"""

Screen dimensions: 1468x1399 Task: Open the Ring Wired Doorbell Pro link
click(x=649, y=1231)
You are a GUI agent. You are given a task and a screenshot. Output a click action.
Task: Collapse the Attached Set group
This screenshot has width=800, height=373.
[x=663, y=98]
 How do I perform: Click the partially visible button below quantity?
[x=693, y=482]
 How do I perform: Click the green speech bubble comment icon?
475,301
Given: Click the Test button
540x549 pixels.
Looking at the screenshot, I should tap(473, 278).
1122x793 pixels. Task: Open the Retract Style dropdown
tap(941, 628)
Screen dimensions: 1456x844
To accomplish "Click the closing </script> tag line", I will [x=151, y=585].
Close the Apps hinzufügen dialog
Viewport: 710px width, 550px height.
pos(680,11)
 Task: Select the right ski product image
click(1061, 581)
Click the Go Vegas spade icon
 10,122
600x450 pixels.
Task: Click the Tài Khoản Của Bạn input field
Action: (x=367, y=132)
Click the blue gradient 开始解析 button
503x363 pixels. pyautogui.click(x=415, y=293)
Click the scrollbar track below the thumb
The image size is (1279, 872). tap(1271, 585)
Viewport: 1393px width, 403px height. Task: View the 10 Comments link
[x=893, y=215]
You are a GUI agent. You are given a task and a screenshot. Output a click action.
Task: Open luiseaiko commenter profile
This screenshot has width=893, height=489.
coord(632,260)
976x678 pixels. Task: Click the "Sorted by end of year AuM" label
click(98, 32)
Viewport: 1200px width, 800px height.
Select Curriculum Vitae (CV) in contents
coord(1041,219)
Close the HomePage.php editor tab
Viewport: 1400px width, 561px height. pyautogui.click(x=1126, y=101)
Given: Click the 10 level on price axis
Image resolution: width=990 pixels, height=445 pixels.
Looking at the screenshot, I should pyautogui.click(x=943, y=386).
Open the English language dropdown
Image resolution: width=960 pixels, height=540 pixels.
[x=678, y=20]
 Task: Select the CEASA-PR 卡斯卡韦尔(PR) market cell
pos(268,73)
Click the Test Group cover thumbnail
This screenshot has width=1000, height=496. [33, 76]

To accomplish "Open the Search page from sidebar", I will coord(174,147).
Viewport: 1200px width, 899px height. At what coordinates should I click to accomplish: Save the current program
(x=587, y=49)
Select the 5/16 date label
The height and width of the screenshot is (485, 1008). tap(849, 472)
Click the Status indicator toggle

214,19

"""

YOUR OBJECTIVE: Retype each record, matching it exactly.

WRITTEN SOLUTION:
Screen dimensions: 1468x1399 Task: Open the Ring Wired Doorbell Pro link
click(x=649, y=1231)
You are a GUI agent. You are given a task and a screenshot. Output a click action.
Task: Collapse the Attached Set group
This screenshot has width=800, height=373.
[x=663, y=98]
 How do I perform: Click the partially visible button below quantity?
[x=693, y=482]
 How do I perform: Click the green speech bubble comment icon?
475,301
Given: Click the Test button
540x549 pixels.
Looking at the screenshot, I should tap(473, 278).
1122x793 pixels. Task: Open the Retract Style dropdown
tap(941, 628)
Screen dimensions: 1456x844
To accomplish "Click the closing </script> tag line", I will [x=151, y=585].
Close the Apps hinzufügen dialog
Viewport: 710px width, 550px height.
pos(680,11)
 Task: Select the right ski product image
click(1061, 581)
Click the Go Vegas spade icon
 10,122
600x450 pixels.
Task: Click the Tài Khoản Của Bạn input field
Action: (x=367, y=132)
Click the blue gradient 开始解析 button
503x363 pixels. pyautogui.click(x=415, y=293)
Click the scrollbar track below the thumb
The image size is (1279, 872). tap(1271, 585)
Viewport: 1393px width, 403px height. Task: View the 10 Comments link
[x=893, y=215]
You are a GUI agent. You are given a task and a screenshot. Output a click action.
Task: Open luiseaiko commenter profile
This screenshot has width=893, height=489.
coord(632,260)
976x678 pixels. Task: Click the "Sorted by end of year AuM" label
click(98, 32)
Viewport: 1200px width, 800px height.
Select Curriculum Vitae (CV) in contents
coord(1041,219)
Close the HomePage.php editor tab
Viewport: 1400px width, 561px height. pyautogui.click(x=1126, y=101)
Given: Click the 10 level on price axis
Image resolution: width=990 pixels, height=445 pixels.
Looking at the screenshot, I should pyautogui.click(x=943, y=386).
Open the English language dropdown
Image resolution: width=960 pixels, height=540 pixels.
[x=678, y=20]
 Task: Select the CEASA-PR 卡斯卡韦尔(PR) market cell
pos(268,73)
Click the Test Group cover thumbnail
This screenshot has width=1000, height=496. [33, 76]

To accomplish "Open the Search page from sidebar", I will coord(174,147).
Viewport: 1200px width, 899px height. At what coordinates should I click to accomplish: Save the current program
(x=587, y=49)
Select the 5/16 date label
The height and width of the screenshot is (485, 1008). tap(849, 472)
Click the Status indicator toggle

214,19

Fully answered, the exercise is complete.